"Delightful bite-size essays that exude affection while debunking the ridiculous with wonderful succinctness... This is not a book to be read in a single sitting. It is one to be savoured" (Martin Fletcher The Times)
"Bill Bryson's answer to Alistair Cooke's Letter From America...not only hilarious but also insightful and informative" (Jeremy Atiyah Independent on Sunday)
"Bryson is great when explaining the idiosyncracies of America to middle England and making it funny... He is both serious and contemtuously funny" (Guardian)
Bill Bryson has the rare knack of being out of his depth wherever he goes - even (perhaps especially) in the land of his birth. This became all too apparent when, after nearly two decades in England, the world's best-loved travel writer upped sticks with Mrs Bryson, little Jimmy et al. and returned to live in the country he had left as a youth.

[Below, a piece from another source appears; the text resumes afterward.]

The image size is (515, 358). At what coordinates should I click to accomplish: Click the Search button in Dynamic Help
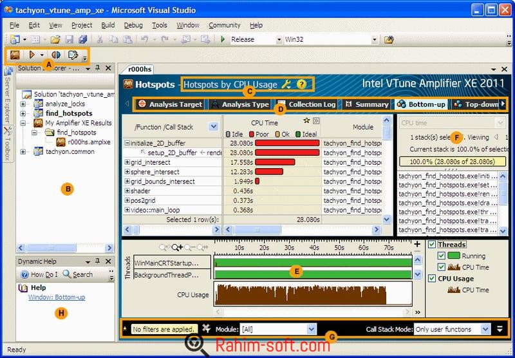[78, 274]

Of course there were things Bryson missed about Blighty but any sense of loss was countered by the joy of rediscovering some of the forgotten treasures of his childhood: the glories of a New England autumn; the pleasingly comical sight of oneself in shorts; and motel rooms where you can generally count on being awakened in the night by a piercing shriek and the sound of a female voice pleading, 'Put the gun down, Vinnie, I'll do anything you say.'
Whether discussing the dazzling efficiency of the garbage disposal unit, the exoticism of having you groceries bagged for you, the jaw-slackening direness of American TV or the smug pleasure of being able to eat your beef without having to wonder if when you rise from the table you will walk sideways into the wall, Bill Bryson brings his inimitable brand of bemused wit to bear on that strangest of phenomena - the American way of life.